A Closer Look at Catholicism
Story by Erin Hallissy
A new Catholic Tradition minor will be offered beginning this fall for students who want to delve more deeply into a critical understanding of Catholicism.
The minor builds on the two religious studies courses required of all SMC students: Introduction to Biblical Literature and an upper-division religious studies course. Students who minor in Catholic Tradition will be required to take four more courses in such areas as church history, Catholic social teaching, Christian spirituality, The Catholic Imagination and Jesus, the Man and the Myth.
"Even though we feel a student can get a good education in Catholicism, we decided maybe we needed to be more explicit," said Paul Giurlanda, chair of the Religious Studies Department.
SMC students are interested in a wide variety of religions — classes such as Intro to Islam, Intro to Judaism and Eastern Religion often have waiting lists, Giurlanda said. About 60 students minor in religious studies, and the new Catholic Tradition minor will offer students support, structure and guidance.
"By the time they graduate, they will have been taught the tools of critical analysis used in the study of Catholicism, but also helped to develop a sympathetic awareness of the beauty and importance of this tradition, so central to the College," Giurlanda wrote in the proposal to the Academic Senate. "Students see how the tradition they've learned about in the earlier courses 'plays out' in their own lives and in the life of our culture."
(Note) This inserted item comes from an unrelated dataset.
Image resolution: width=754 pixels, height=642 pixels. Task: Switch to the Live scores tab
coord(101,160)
The new minor will have no financial impact on the College since the courses are already offered by current faculty members and the library is well-stocked in the field of Catholicism.
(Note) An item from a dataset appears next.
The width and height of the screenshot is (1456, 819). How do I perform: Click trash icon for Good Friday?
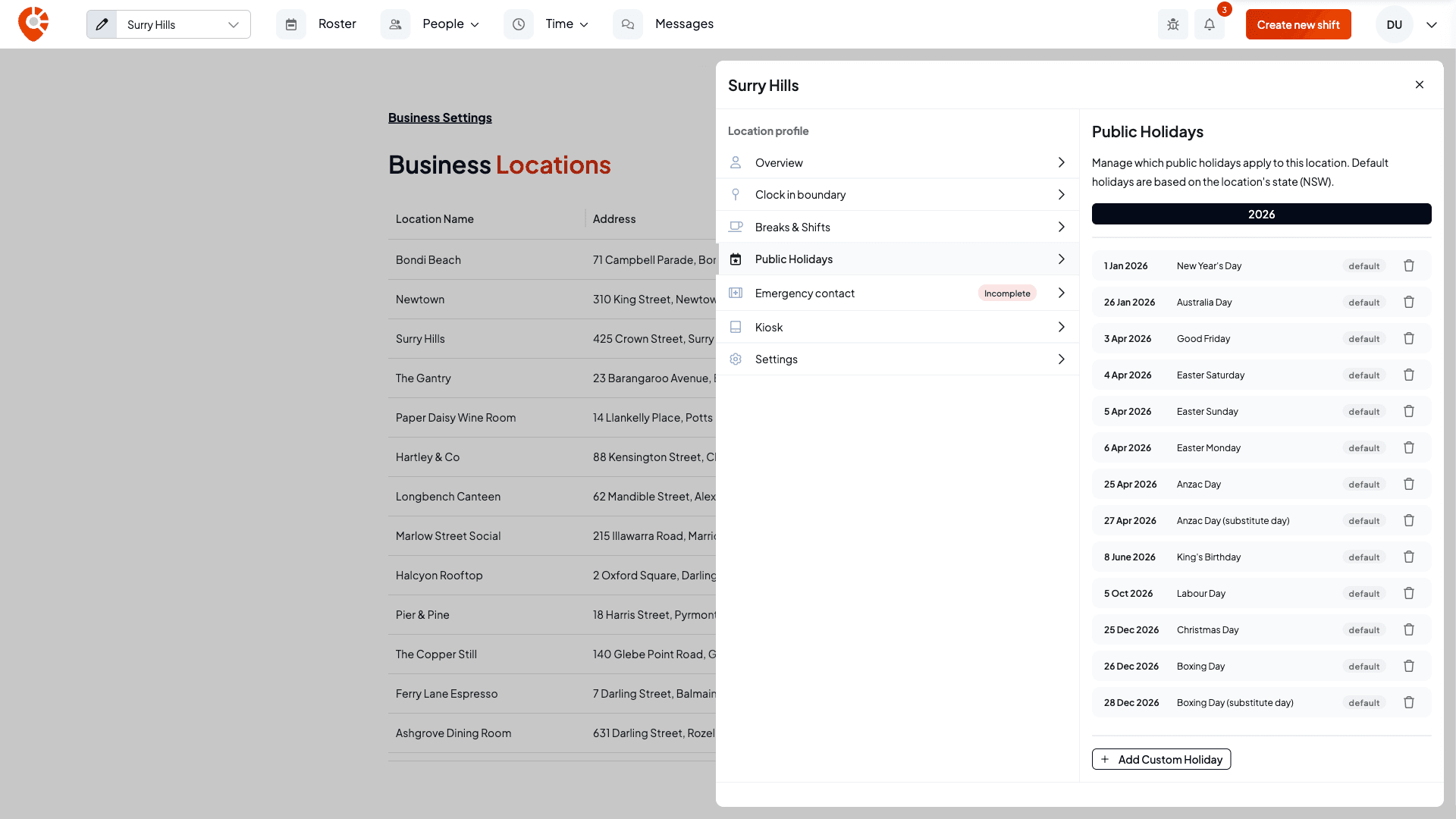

Giurlanda said two recently hired faculty members, Zach Flanagin and Marie Pagliarini, plan fascinating classes, including Lived Catholicism and Women, Religion and Power in America.
Flanagin is also planning a parallel faculty and staff discussion in the fall, similar to Seminar, focusing on the writings of Saint Bernard of Clairvaux, an abbot from the early 12th century who was a gifted spiritual writer.